帰りに一杯。2

しばらく笑って
ビール飲んで
いい気分。


じゃ、そろそろ日本酒いくかー?
と笑う彼。




次に私の前に出されたもの



それは、なんと


磐城 壽 いわき ことぶき
鈴木酒造さんのお酒でした。


鈴木酒造さんは
福島県双葉郡 浪江町にあった酒蔵です。



私の実家、南相馬市 小高区よりも
原発に近く

浪江町が再建される動きは
まだ私には何もわかりません。


震災で鈴木酒造さんも
酒蔵がやられ

東北のどこかへ避難されたと
聞きました。

代々続いた護ってきた家業が
無くなるて、

どんな気持ちなんだろう。


ご無事でよかった、、
と思う気持ちと

もう二度と
鈴木酒造さんのお酒は


飲めないのか、、


という残念と絶望が入り混じった気持ち。

───

• **課題 A**: 記録のうち、「How do I perform: Switch to 短信核验 tab?」を含む行から「coord(399,14)」を含む行までを両端も含めて、空行を除き1行を1つの文字列とするJSONリストにして示してください。

───

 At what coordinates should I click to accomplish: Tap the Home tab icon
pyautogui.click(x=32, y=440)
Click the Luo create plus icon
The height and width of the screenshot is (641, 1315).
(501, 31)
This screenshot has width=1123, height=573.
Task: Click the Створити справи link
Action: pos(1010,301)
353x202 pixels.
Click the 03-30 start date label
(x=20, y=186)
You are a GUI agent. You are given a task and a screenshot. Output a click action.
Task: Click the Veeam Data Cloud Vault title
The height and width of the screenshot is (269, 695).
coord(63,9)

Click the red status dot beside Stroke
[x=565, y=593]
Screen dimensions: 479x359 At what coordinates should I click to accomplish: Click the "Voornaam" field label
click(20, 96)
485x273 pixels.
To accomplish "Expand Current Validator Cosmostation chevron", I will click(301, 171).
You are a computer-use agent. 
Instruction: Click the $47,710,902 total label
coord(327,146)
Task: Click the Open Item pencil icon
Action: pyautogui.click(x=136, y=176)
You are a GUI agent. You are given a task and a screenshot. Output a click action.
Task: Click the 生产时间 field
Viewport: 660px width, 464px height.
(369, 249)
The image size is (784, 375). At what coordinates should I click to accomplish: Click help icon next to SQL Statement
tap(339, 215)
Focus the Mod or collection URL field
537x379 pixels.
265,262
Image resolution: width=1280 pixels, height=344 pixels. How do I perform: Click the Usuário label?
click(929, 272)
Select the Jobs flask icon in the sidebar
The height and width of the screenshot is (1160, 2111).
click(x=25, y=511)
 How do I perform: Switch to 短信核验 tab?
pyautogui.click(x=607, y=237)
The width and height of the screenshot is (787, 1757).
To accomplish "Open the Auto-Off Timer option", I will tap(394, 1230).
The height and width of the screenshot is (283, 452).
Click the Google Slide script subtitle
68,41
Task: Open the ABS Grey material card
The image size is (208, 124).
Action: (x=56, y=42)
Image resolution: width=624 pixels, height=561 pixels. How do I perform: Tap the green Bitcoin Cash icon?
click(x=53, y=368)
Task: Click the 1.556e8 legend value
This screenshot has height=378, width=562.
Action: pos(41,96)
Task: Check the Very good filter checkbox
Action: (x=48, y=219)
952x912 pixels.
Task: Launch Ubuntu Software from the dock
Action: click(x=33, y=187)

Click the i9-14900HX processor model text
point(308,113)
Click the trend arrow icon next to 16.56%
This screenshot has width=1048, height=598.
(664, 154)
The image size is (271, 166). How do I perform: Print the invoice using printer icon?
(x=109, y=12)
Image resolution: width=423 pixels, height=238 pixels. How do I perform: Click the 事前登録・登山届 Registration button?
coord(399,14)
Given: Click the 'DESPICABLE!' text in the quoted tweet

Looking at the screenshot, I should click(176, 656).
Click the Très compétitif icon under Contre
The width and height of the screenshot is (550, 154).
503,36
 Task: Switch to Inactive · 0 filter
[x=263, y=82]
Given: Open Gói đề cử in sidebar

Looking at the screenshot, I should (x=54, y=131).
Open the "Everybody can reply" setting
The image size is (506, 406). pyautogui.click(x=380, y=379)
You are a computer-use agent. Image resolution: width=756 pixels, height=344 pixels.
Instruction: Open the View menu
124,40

───

• **課題 B**: 文書に出てくる県・郡・市・町・区の名称を、重複なくすべて挙げよ。

• **解答 A**:
[
  " How do I perform: Switch to 短信核验 tab?",
  "pyautogui.click(x=607, y=237)",
  "The width and height of the screenshot is (787, 1757).",
  "To accomplish \"Open the Auto-Off Timer option\", I will tap(394, 1230).",
  "The height and width of the screenshot is (283, 452).",
  "Click the Google Slide script subtitle",
  "68,41",
  "Task: Open the ABS Grey material card",
  "The image size is (208, 124).",
  "Action: (x=56, y=42)",
  "Image resolution: width=624 pixels, height=561 pixels. How do I perform: Tap the green Bitcoin Cash icon?",
  "click(x=53, y=368)",
  "Task: Click the 1.556e8 legend value",
  "This screenshot has height=378, width=562.",
  "Action: pos(41,96)",
  "Task: Check the Very good filter checkbox",
  "Action: (x=48, y=219)",
  "952x912 pixels.",
  "Task: Launch Ubuntu Software from the dock",
  "Action: click(x=33, y=187)",
  "Click the i9-14900HX processor model text",
  "point(308,113)",
  "Click the trend arrow icon next to 16.56%",
  "This screenshot has width=1048, height=598.",
  "(664, 154)",
  "The image size is (271, 166). How do I perform: Print the invoice using printer icon?",
  "(x=109, y=12)",
  "Image resolution: width=423 pixels, height=238 pixels. How do I perform: Click the 事前登録・登山届 Registration button?",
  "coord(399,14)"
]

• **解答 B**: 福島県、双葉郡、浪江町、南相馬市、小高区